• _PASSAGE PROVIDED_
A data glitch by a Sorrento Valley laboratory led to hundreds of San Diegans erroneously being told by the county that they had tested positive for COVID-19, when, in fact, they were negative.
The owner of U.S. Specialty Labs says the error can be traced to a data-entry glitch by a vendor that sends testing information to the state. The vendor had added a new data field that apparently triggered the error.
“It’s devastating,” said U.S. Specialty Labs owner Bryan Andrus. “I’m really disappointed and sorry, and wish it didn’t happen.”
Andrus said the error has nothing to do with the accuracy of the tests. Since last July, he said, the lab has conducted between 50,000-60,000 tests without any similar issues.
One of the lab’s recent testing recipients was Chris Morris, who told NBC 7 that five family members were tested last Thursday and Friday.
“There was a huge sense of relief when we got the negative test results,” Morris said. “And then, five days later to get a call saying the negative result was wrong, you’re actually positive — it just sent everyone into a tizzy as you could imagine,” said Morris, who was eventually informed that he and his family members were, in fact, negative for the novel coronavirus.
The county said it was doing its job by notifying Morris and others, who case investigators believed had tested positive based on information provided by the state health department.
But it turns out, the state reacted to the incorrect information provided by the Sorrento Valley Lab’s data-entry vendor.
Andrus said the lab began receiving calls from customers Monday morning about the mixup. He said he has reached out to county and state officials, and the problem was corrected within 24 hours.
News of the error provided some relief to Morris, who said the experience led to lingering doubts about his test result.
“It was stressful,” Morris said. “You’re just ping-ponging back and forth, and both sides were adamant that the information that they were relaying to you was accurate. We had no idea what to do. We were putting masks on, taking masks off. Putting on gloves, taking gloves off. It was like… it would have been a comedy if it wasn’t so stressful and traumatic.”
Late Tuesday, the county said more than 400 case investigations had been opened as a result of the mixup.
A county representative said none of the erroneous cases made it to the overall confirmed case count.
Morris is hopeful the mixup doesn’t impact the integrity and importance of getting tested, especially since the topic is often politically charged.
“The integrity of the information is of paramount importance,” Morris said. “If people can’t rely on the information from the county, from the government, from your testing labs, it makes it even that much more difficult to get people to comply.”

• _YOUR ASSIGNMENT_
Reproduce the news report on the COVID-19 test data error verbatim, from "News of the" up to and including "often politically charged.".

• _EXTRACTED INFORMATION_

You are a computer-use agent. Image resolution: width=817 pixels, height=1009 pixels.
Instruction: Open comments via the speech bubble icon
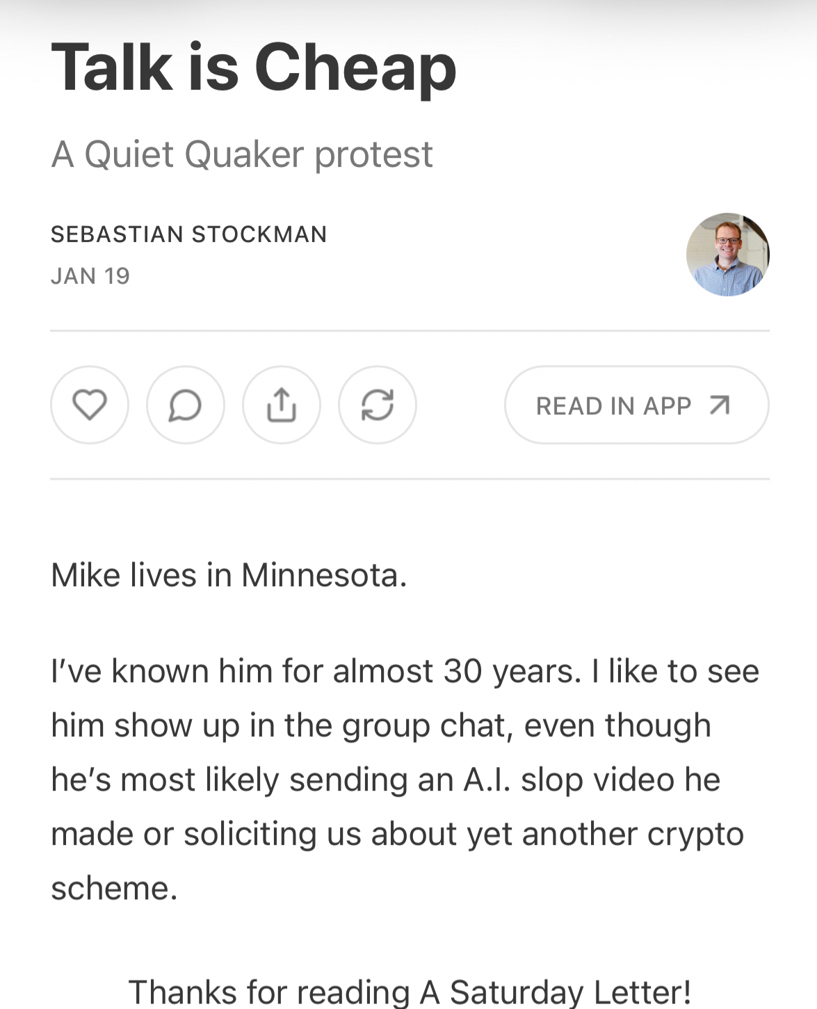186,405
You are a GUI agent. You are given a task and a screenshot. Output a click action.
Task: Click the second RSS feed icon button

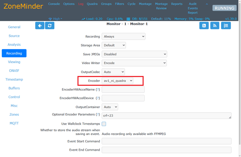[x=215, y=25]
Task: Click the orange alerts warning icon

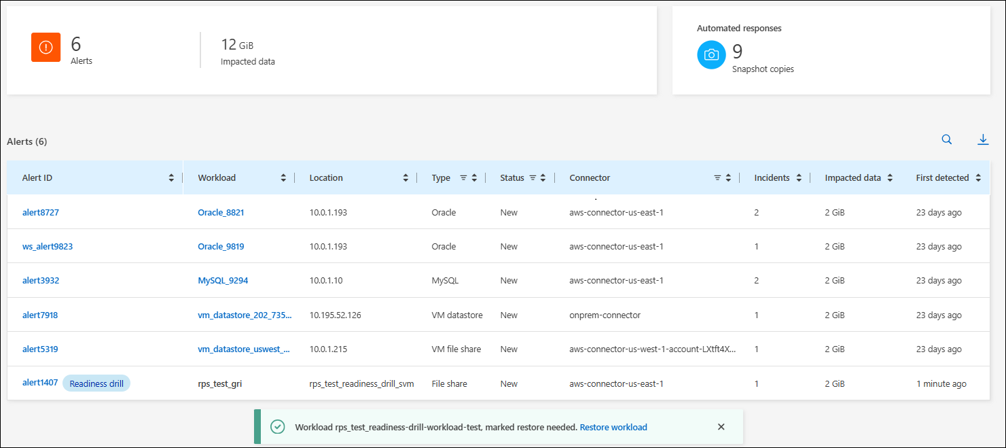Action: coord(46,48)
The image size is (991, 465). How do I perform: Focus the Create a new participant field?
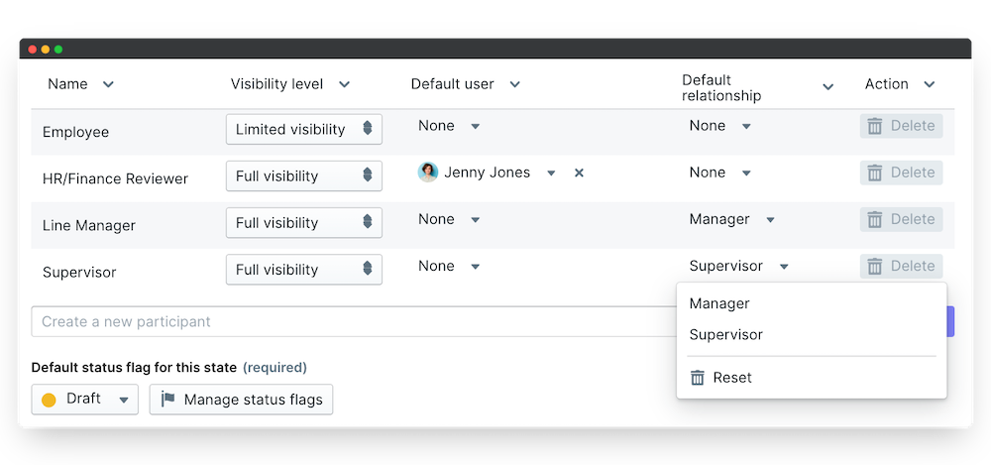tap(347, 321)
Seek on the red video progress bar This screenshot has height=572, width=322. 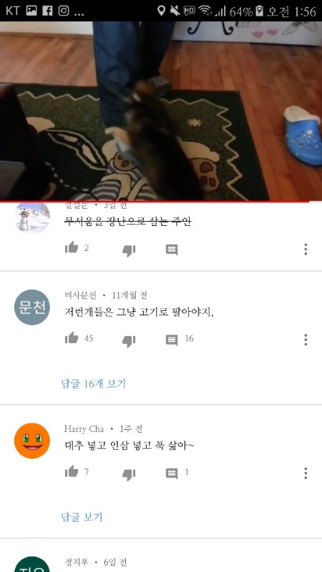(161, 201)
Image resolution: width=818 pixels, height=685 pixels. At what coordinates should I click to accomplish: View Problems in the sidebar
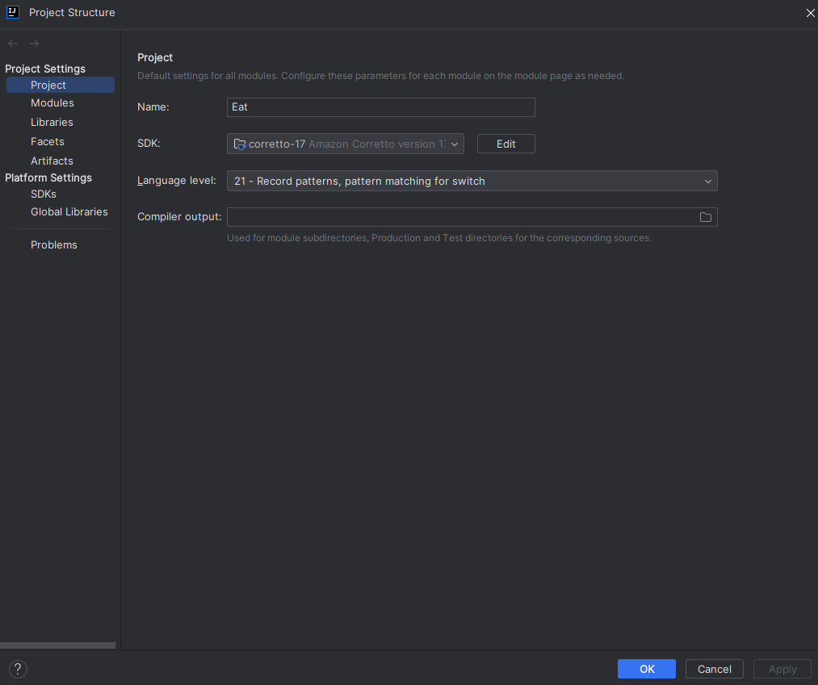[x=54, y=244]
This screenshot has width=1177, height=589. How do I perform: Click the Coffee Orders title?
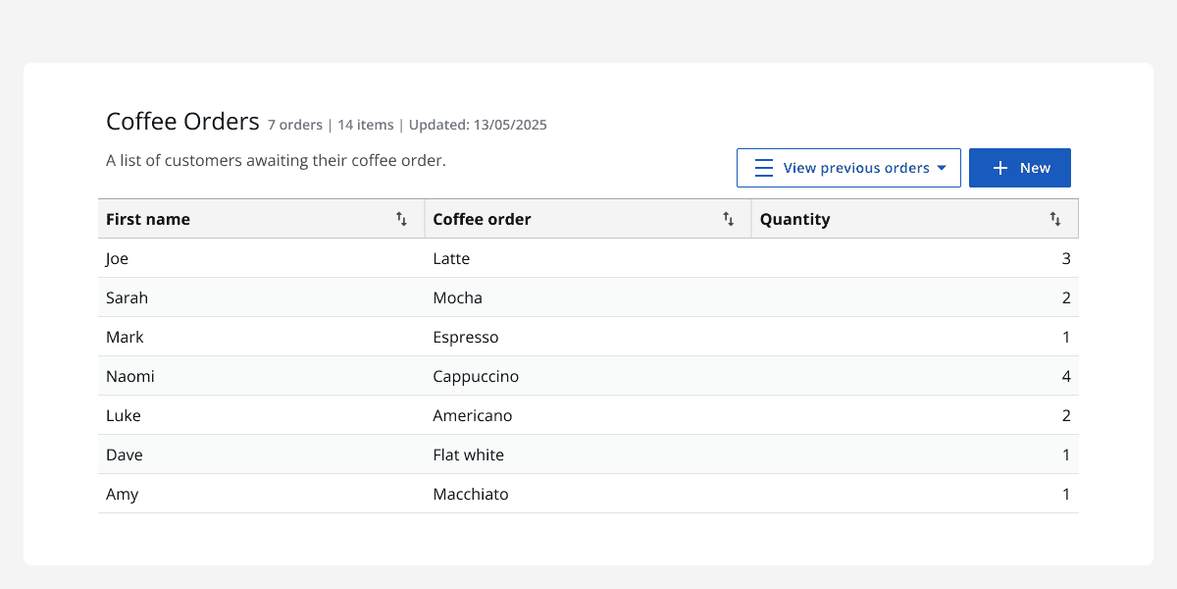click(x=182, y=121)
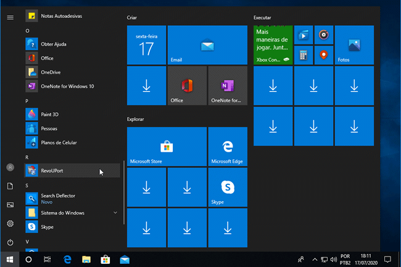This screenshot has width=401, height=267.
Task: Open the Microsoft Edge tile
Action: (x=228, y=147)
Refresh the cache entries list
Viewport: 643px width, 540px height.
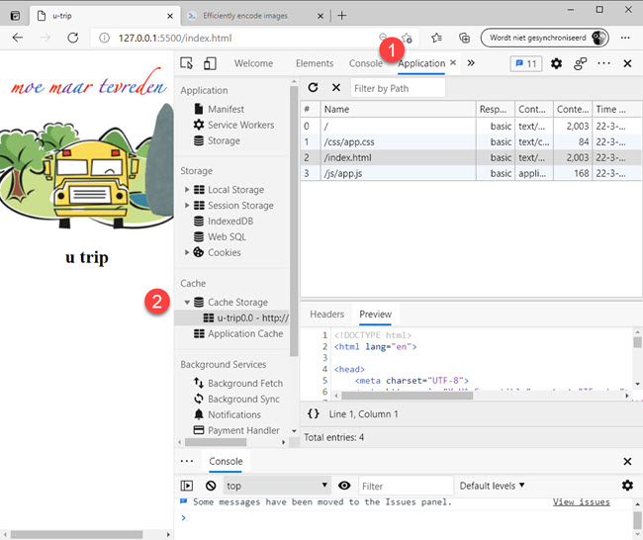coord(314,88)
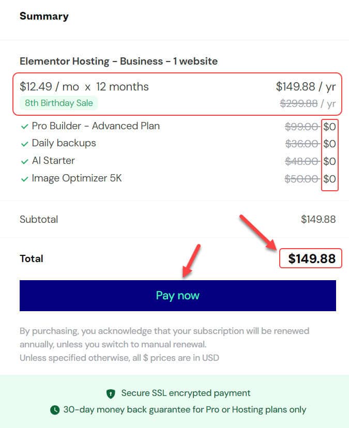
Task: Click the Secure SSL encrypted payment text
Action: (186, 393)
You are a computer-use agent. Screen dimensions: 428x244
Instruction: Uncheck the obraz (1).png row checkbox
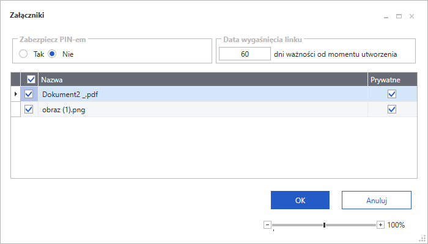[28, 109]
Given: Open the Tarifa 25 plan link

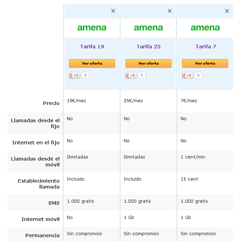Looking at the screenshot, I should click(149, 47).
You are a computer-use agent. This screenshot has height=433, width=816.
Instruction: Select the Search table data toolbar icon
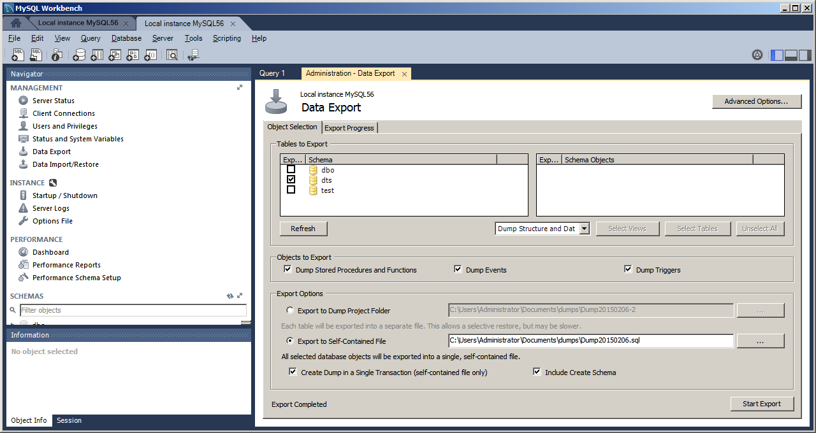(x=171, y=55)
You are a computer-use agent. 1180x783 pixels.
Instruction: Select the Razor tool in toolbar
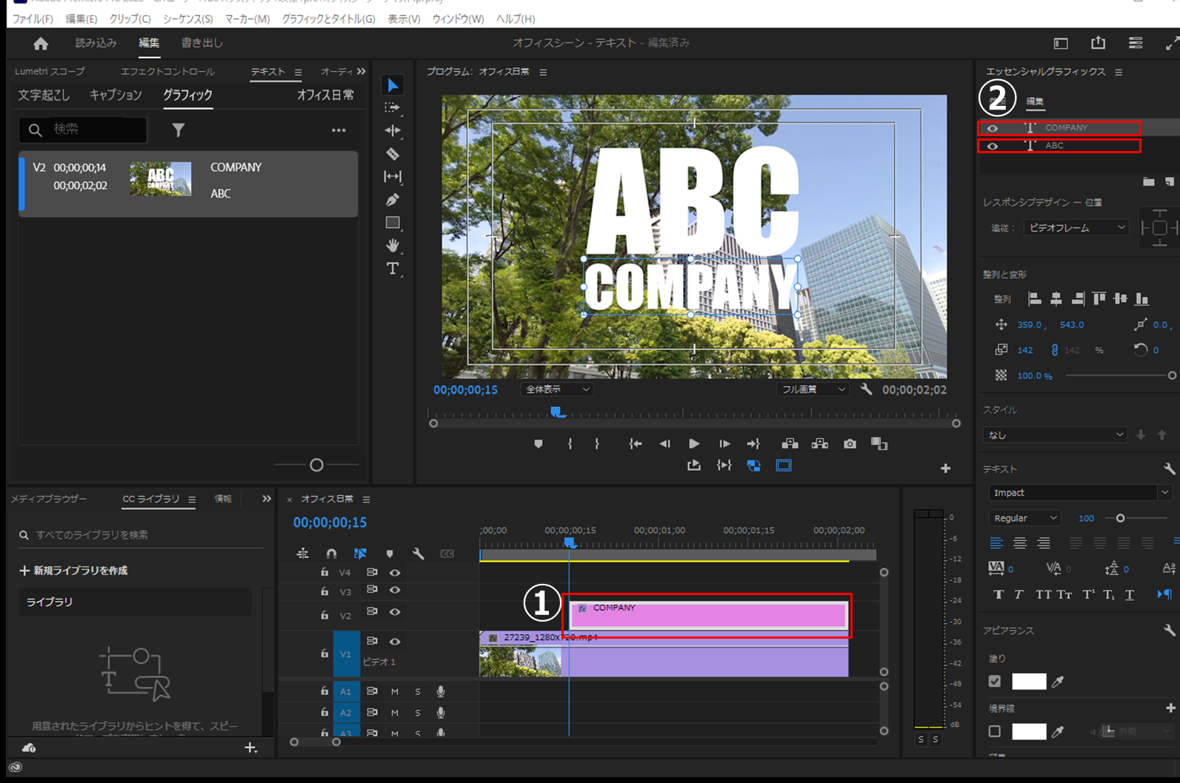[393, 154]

• _ANSWER BOX_
News of the error provided some relief to Morris, who said the experience led to lingering doubts about his test result.
“It was stressful,” Morris said. “You’re just ping-ponging back and forth, and both sides were adamant that the information that they were relaying to you was accurate. We had no idea what to do. We were putting masks on, taking masks off. Putting on gloves, taking gloves off. It was like… it would have been a comedy if it wasn’t so stressful and traumatic.”
Late Tuesday, the county said more than 400 case investigations had been opened as a result of the mixup.
A county representative said none of the erroneous cases made it to the overall confirmed case count.
Morris is hopeful the mixup doesn’t impact the integrity and importance of getting tested, especially since the topic is often politically charged.